Владимир объяснял, что важным становится контекст, а не произведение (вот почему ломали голову кураторы «Силы искусства» над тем, как создать архитектуру вокруг произведений). Рассуждал о том, что останется от «Славы КПСС» на фоне неба (работы Эрика Булатова), когда умрут те, кто знал, что такое КПСС, и о том, что произведение только тогда по-настоящему художественное, когда оно действует на человека из другого этноса, который не в курсе контекста, в котором работал художник.
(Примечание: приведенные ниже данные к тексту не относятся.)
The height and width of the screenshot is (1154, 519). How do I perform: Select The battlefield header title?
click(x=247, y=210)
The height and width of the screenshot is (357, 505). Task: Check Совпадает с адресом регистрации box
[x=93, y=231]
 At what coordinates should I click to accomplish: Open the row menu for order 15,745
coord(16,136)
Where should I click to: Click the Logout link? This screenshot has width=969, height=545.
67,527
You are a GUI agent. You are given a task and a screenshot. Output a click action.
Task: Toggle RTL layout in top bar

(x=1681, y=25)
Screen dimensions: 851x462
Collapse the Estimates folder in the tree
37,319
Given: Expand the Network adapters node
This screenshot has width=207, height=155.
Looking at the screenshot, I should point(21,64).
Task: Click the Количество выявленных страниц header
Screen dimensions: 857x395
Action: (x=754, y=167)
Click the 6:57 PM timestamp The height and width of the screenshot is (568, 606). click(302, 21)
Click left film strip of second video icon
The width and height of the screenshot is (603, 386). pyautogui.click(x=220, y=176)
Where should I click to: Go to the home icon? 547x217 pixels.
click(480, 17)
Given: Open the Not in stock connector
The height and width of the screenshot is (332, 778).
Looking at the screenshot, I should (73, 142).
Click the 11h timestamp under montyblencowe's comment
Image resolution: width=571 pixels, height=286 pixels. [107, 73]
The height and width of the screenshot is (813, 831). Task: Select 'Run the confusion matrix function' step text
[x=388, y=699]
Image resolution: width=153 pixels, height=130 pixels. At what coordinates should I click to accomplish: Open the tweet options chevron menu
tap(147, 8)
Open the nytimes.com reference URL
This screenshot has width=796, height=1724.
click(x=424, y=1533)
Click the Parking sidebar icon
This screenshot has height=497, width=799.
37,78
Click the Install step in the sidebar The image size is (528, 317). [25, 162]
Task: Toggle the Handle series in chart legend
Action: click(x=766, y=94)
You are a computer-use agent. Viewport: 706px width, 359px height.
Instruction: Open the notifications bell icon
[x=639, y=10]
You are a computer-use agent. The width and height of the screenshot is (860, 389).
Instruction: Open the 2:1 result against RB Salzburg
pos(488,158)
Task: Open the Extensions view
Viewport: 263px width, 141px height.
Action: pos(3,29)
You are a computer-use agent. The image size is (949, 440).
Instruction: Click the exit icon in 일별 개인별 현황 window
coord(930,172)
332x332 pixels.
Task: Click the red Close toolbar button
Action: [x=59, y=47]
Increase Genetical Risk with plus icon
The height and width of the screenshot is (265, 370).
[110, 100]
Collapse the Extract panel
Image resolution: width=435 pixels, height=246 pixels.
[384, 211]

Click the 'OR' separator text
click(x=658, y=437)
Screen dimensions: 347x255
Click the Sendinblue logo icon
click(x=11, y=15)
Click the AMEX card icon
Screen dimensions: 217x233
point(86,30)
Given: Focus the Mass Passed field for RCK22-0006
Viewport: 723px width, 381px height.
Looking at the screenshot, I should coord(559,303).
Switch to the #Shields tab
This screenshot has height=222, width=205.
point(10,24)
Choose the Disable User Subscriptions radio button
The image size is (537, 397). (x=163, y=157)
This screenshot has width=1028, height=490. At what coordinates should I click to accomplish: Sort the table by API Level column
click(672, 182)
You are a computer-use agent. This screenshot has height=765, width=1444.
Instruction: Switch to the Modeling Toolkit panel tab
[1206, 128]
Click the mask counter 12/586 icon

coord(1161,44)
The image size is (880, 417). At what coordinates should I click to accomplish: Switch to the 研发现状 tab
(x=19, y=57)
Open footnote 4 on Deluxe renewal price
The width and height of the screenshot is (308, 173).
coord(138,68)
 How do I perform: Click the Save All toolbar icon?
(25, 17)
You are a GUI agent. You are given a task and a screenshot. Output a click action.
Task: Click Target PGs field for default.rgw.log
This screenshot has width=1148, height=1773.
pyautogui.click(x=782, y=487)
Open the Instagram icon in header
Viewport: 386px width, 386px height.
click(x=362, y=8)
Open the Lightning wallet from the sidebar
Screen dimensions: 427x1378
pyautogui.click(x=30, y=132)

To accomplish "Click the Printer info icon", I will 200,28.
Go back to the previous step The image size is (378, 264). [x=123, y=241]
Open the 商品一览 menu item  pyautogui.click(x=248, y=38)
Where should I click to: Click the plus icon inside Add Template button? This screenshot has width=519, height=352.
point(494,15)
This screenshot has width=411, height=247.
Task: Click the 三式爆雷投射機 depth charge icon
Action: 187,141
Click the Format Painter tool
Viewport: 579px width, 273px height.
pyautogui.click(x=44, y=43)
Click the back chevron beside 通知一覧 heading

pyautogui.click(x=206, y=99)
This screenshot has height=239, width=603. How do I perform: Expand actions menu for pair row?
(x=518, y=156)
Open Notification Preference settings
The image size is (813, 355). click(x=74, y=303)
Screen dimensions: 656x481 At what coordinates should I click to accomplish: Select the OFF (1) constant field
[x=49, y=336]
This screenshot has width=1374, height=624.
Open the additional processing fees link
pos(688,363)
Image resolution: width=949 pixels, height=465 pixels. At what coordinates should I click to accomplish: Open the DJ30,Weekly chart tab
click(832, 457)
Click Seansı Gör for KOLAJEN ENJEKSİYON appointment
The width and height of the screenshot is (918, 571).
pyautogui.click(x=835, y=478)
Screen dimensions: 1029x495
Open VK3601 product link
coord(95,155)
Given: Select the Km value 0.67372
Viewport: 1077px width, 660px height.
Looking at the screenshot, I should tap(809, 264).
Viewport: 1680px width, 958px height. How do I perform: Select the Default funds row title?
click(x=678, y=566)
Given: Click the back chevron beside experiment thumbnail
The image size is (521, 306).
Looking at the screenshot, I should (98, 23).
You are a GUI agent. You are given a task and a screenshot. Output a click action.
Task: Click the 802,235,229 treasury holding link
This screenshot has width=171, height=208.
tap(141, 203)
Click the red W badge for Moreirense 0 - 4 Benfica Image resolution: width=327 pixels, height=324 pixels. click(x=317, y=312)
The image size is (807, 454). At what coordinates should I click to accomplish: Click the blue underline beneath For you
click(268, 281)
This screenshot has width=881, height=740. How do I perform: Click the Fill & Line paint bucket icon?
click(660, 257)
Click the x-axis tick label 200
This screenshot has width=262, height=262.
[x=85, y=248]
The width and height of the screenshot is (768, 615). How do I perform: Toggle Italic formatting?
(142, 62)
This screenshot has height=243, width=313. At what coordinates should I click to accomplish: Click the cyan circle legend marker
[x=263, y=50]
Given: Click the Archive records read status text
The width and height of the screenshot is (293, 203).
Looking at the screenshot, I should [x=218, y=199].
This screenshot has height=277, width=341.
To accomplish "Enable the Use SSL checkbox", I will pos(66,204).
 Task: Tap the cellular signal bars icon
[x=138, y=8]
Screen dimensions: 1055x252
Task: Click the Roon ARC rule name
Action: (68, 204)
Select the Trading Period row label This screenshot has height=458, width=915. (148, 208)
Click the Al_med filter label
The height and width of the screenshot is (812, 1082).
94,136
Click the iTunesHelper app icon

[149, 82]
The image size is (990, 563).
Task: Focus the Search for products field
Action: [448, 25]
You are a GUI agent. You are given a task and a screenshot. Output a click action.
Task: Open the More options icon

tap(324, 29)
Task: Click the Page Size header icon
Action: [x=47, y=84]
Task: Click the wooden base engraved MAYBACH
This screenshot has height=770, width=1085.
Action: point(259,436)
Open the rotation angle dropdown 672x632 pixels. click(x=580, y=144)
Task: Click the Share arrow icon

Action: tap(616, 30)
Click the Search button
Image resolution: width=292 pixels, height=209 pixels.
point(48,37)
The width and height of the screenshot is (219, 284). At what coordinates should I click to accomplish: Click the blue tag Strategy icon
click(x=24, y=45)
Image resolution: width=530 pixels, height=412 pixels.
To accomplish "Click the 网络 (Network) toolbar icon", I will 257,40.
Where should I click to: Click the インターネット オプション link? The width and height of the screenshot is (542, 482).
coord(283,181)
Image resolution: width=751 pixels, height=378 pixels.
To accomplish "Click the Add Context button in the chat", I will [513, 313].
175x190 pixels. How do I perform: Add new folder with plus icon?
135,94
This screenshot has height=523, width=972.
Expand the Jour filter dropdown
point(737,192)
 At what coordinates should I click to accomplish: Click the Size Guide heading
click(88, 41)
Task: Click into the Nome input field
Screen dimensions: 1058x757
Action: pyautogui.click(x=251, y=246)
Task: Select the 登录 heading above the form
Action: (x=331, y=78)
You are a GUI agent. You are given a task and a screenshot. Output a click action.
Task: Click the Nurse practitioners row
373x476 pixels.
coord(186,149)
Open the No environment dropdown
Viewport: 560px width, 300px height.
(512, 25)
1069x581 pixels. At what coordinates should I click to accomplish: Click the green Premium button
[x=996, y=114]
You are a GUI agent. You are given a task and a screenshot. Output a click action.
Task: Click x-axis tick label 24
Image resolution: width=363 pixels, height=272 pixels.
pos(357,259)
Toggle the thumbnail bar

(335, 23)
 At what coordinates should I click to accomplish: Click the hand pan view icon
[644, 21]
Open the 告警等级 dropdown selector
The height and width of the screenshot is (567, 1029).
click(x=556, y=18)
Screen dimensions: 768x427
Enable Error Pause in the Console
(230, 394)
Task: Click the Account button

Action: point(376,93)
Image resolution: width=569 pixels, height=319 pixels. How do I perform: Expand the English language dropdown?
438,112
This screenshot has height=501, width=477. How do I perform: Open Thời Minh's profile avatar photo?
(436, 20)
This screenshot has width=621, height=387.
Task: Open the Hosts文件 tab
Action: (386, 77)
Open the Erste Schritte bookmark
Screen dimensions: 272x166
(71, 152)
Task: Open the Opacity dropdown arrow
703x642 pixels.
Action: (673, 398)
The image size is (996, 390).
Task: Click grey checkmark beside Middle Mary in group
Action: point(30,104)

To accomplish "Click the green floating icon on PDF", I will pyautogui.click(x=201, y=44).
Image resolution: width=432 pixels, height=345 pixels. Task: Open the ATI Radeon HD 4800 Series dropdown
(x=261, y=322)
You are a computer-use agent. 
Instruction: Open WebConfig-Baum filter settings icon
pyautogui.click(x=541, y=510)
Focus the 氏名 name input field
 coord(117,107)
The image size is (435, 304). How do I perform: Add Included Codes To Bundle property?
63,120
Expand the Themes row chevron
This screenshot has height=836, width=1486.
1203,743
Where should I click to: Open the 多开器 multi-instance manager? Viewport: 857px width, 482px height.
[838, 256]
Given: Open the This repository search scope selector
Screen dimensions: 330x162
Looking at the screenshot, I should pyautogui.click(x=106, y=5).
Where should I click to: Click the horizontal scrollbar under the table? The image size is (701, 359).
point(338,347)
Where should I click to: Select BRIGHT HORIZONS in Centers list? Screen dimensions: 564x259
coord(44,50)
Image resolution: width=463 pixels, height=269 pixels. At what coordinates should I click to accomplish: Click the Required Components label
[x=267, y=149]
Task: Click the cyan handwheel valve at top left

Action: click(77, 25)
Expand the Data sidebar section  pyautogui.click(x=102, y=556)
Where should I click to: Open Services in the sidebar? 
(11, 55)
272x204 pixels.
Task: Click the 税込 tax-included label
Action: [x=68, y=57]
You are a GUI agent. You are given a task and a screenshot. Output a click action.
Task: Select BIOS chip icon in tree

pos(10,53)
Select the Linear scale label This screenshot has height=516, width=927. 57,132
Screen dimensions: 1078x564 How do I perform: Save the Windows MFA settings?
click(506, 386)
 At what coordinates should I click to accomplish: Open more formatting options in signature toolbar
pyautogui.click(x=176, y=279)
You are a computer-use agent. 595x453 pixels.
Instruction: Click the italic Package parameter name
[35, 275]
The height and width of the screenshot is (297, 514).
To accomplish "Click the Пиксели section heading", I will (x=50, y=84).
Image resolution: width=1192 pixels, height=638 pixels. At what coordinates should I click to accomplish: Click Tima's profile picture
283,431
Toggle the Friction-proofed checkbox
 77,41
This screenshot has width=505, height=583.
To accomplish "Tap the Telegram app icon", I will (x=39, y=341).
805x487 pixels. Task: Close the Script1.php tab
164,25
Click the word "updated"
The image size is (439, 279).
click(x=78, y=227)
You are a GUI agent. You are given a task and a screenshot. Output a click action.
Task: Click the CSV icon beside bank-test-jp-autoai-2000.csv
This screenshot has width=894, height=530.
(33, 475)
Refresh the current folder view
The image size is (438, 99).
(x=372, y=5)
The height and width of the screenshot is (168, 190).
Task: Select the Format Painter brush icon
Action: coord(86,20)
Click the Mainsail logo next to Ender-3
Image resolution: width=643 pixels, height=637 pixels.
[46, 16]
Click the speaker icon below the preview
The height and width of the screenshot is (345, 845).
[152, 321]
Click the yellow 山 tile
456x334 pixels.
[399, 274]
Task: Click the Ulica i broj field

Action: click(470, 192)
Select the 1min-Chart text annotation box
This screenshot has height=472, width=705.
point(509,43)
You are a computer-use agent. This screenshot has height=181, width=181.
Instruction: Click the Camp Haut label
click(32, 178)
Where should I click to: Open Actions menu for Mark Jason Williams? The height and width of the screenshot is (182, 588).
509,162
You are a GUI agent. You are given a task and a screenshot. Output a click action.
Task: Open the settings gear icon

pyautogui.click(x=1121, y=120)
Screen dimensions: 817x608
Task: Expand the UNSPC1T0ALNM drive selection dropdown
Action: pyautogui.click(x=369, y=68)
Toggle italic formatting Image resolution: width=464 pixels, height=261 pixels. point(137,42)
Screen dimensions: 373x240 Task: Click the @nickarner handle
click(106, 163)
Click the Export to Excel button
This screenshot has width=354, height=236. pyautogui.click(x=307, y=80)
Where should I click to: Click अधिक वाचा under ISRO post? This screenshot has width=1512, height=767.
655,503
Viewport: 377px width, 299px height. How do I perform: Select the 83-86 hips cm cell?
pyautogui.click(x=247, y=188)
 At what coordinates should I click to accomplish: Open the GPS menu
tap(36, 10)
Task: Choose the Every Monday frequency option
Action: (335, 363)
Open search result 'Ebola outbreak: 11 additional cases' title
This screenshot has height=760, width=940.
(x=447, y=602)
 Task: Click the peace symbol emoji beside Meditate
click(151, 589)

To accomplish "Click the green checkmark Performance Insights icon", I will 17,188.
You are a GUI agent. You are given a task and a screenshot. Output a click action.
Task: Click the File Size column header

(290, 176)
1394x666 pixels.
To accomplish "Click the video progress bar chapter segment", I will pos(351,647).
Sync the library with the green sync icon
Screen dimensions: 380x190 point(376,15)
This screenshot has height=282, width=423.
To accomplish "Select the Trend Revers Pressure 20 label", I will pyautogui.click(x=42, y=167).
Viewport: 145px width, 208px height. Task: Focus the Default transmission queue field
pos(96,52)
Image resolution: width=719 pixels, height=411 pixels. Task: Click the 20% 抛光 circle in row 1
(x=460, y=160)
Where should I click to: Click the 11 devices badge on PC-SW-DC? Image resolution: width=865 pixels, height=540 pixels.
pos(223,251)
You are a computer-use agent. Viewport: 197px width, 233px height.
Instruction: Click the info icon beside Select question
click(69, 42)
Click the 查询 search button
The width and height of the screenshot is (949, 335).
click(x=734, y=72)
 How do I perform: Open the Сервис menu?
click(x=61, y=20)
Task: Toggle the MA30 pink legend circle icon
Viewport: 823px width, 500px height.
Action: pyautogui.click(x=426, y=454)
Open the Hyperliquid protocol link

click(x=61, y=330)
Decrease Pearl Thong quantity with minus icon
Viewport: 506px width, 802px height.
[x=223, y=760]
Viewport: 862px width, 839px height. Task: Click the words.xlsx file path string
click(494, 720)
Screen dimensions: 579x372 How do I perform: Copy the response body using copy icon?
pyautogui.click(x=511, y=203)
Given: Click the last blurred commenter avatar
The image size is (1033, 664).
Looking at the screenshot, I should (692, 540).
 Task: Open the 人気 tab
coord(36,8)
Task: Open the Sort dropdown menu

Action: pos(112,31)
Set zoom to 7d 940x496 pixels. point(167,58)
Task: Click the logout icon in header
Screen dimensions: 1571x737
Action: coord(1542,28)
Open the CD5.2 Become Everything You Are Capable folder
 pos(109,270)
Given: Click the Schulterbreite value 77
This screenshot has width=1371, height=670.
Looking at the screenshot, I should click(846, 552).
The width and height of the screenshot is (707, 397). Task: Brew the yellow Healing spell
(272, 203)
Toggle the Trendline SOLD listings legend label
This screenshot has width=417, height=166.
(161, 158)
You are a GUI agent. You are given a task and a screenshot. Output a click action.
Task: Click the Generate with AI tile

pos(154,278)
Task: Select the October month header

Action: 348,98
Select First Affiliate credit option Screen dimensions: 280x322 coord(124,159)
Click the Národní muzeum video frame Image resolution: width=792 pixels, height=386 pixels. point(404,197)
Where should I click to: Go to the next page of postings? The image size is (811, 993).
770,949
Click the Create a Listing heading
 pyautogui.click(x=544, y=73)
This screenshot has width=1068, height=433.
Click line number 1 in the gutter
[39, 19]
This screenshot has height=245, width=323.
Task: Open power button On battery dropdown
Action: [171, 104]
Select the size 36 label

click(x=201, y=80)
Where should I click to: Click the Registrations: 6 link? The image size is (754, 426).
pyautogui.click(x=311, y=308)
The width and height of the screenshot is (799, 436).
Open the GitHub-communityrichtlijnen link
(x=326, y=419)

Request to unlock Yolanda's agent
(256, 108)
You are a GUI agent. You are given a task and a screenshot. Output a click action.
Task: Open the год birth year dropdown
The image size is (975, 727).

«А как вы объясняете взрыв интереса к русскому искусству в девяностых и вплоть до нынешнего дня?» – спросила я у Янкилевского. «Все это искусственно началось с банков. Банкирам стало скучно быть просто богатыми. Они захотели показать, что чем-то интересуются. У них появились дамочки, которые пооткрывали разные галереи. Но они настолько ничего не понимают, что в действительности не умеют продать ни одной картины. Поэтому их занятие – на деньги мужей поддерживать определенный стиль жизни. Это не имеет ничего общего с художественным процессом. Так "диктатура" художника замещается диктатурой мейнстрима, который, как в советские времена, решает по идеологическим или конъюнктурным соображениям, кто есть кто в искусстве».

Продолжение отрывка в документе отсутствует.